With P.L. 94-142 came a new formula by which federal support for special education was allocated to states. The previous distribution, based on a census count, was replaced by the use of an actual count of children ages 3 through 21 years served. A "child count"-based grant award encouraged the states to locate and serve more children with disabilities. States reported serving 196,223 children between the ages of 3 and 5 in 1977, the first year of the EHA child count. The per-child award for that year was $72. The award rose to $159 the following year and was $350 by 1990 (U.S. Department of Education, 1991).
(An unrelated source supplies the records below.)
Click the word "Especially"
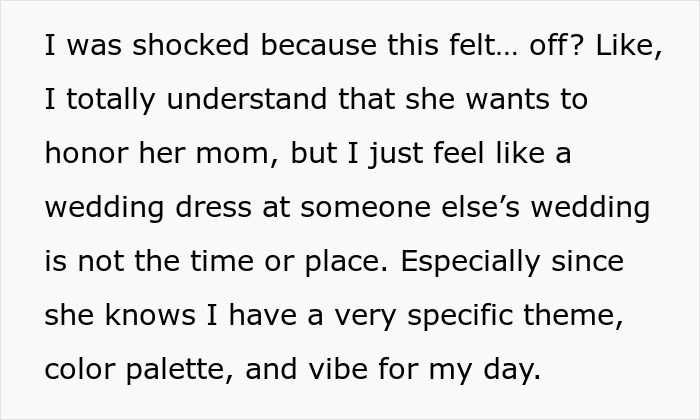[470, 262]
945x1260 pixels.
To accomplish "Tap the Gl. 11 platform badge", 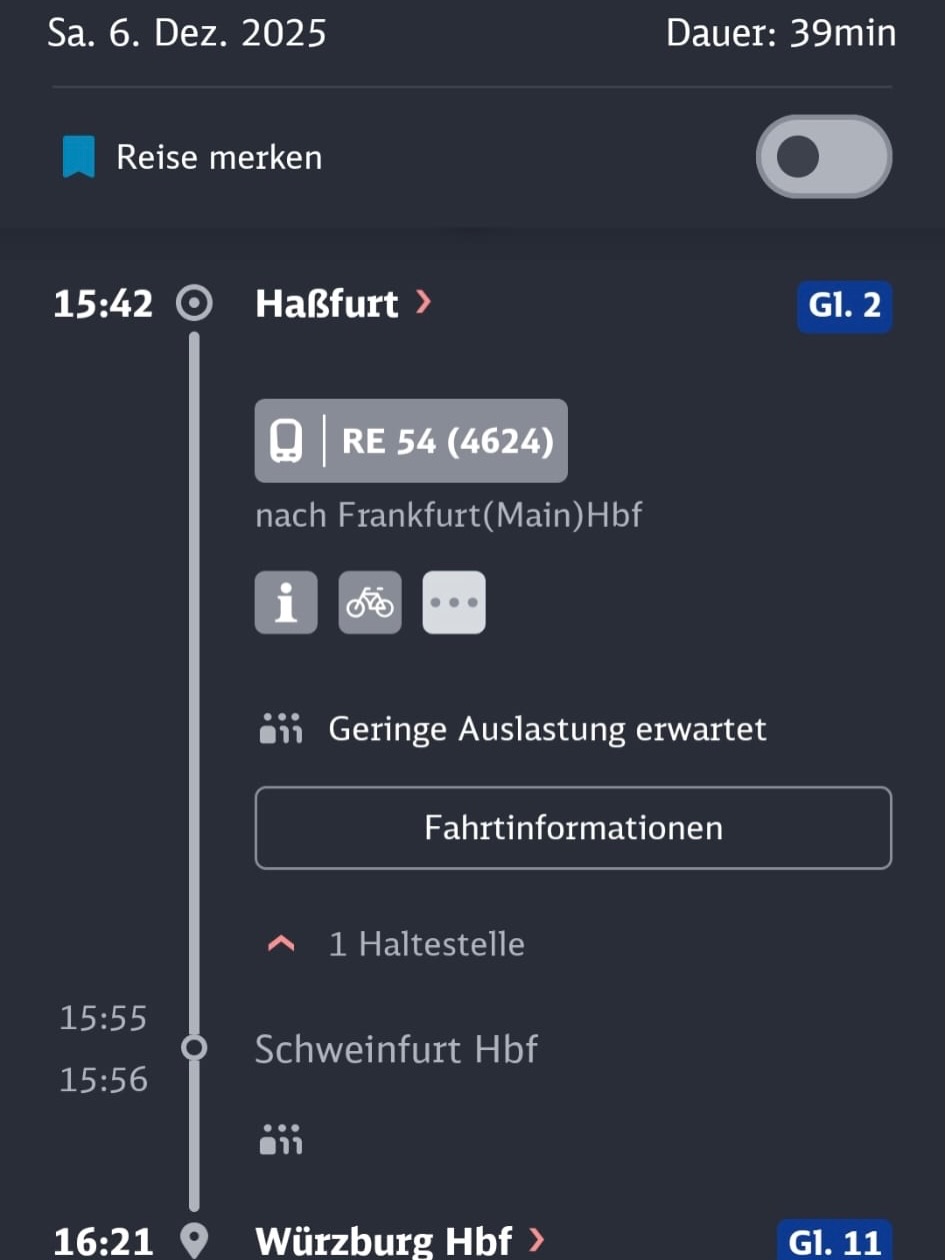I will click(834, 1242).
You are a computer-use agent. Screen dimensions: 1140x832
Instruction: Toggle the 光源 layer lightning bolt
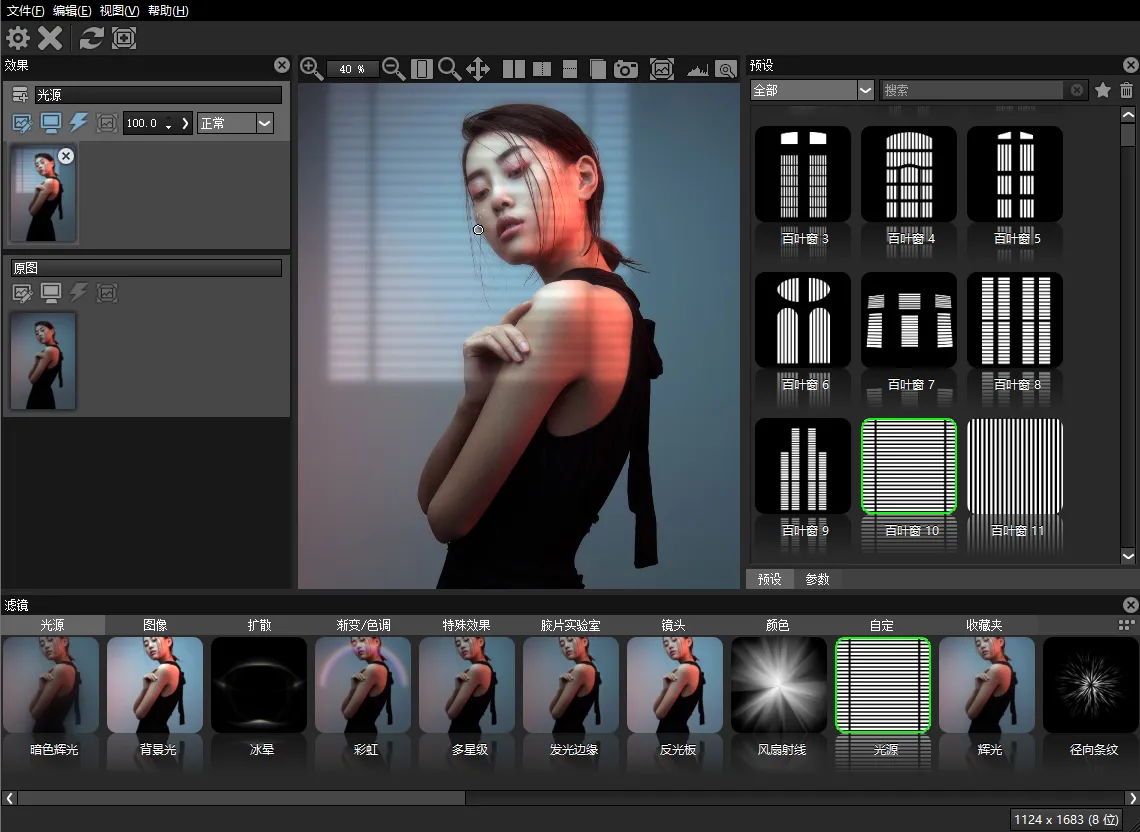pyautogui.click(x=79, y=123)
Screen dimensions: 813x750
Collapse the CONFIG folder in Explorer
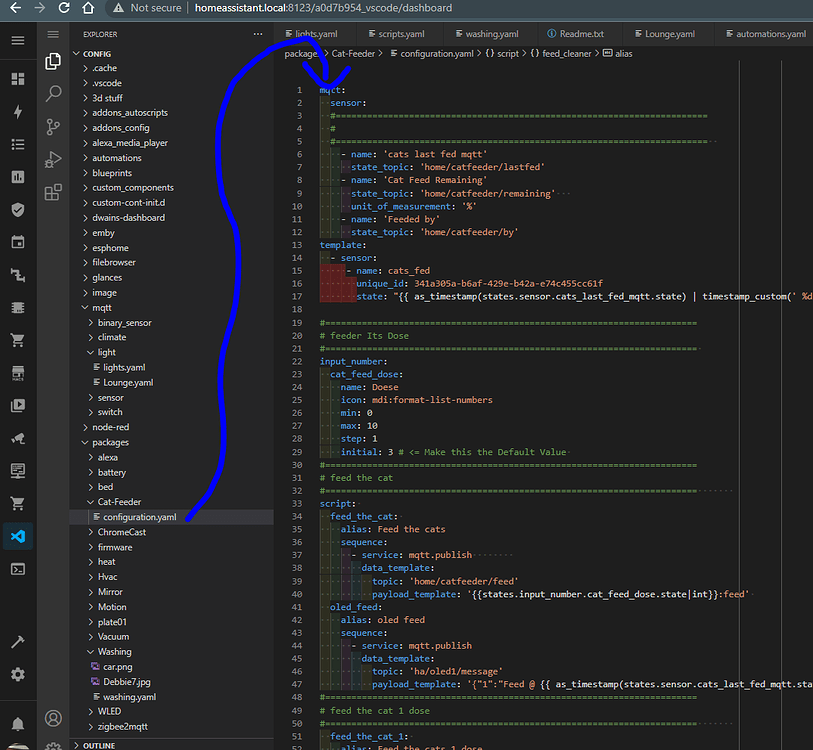point(94,53)
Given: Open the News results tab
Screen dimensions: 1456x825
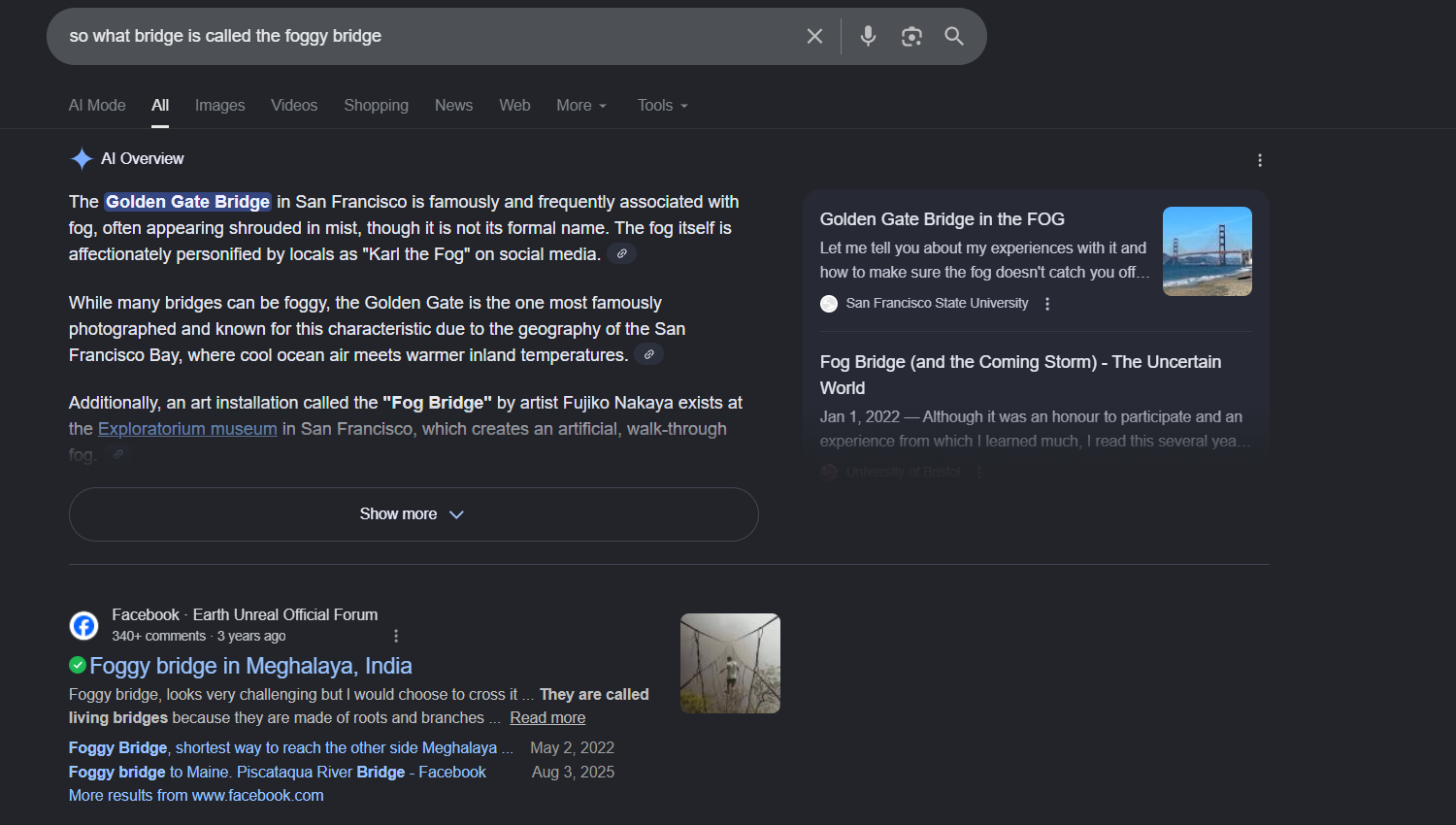Looking at the screenshot, I should (x=453, y=106).
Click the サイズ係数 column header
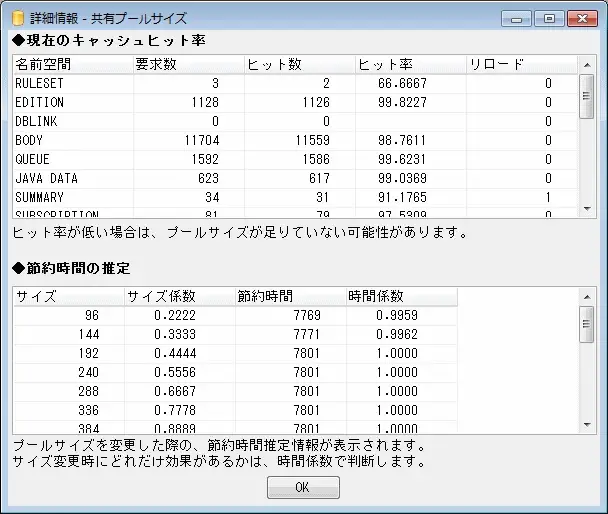 point(178,297)
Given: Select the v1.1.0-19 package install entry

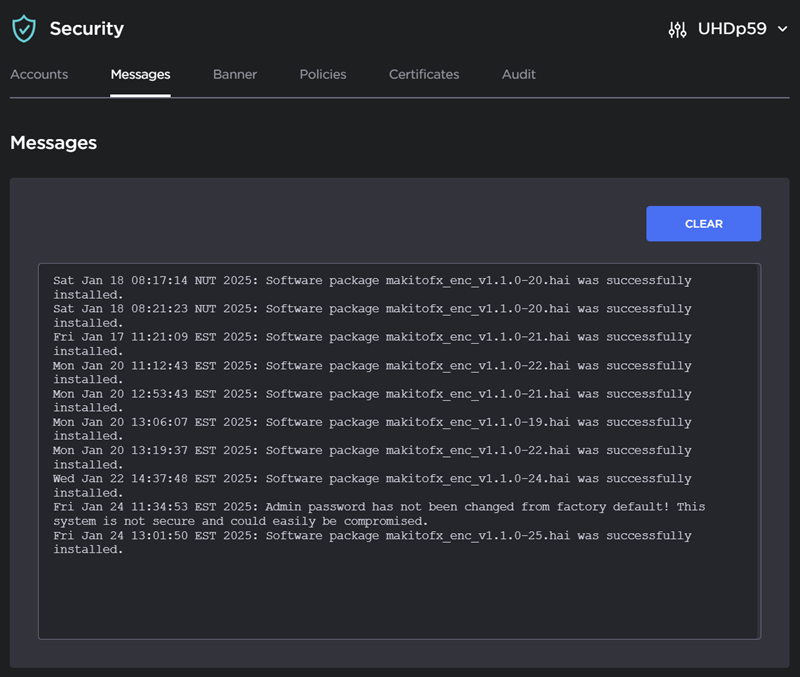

Public Law 94-142 also created the Preschool Incentive Grant Program, which provided additional funds to encourage states to expand services for 3- through 5-year-olds. The Preschool Incentive Grant was a second formula grant award to states, in addition to the Part B funding, and was based on the number of children with disabilities aged 3 through 5 counted for the Part B grant. The value of the award as an incentive to expand services may have been somewhat questionable in the early years given the small amount of money states received. Although Congress had authorized up to $300 per child, it only appropriated sufficient funding for $63 per child for 1977. By 1980, the per-child amount was a little over $100 (U.S. Department of Education, 1986). The grants might also have been of limited incentive value because a child had to already be receiving services to be included in the count (Black, 1990). Fewer than half the states chose to participate in the first year of the program, but the number increased significantly after 1978 (U.S. Department of Education, 1984).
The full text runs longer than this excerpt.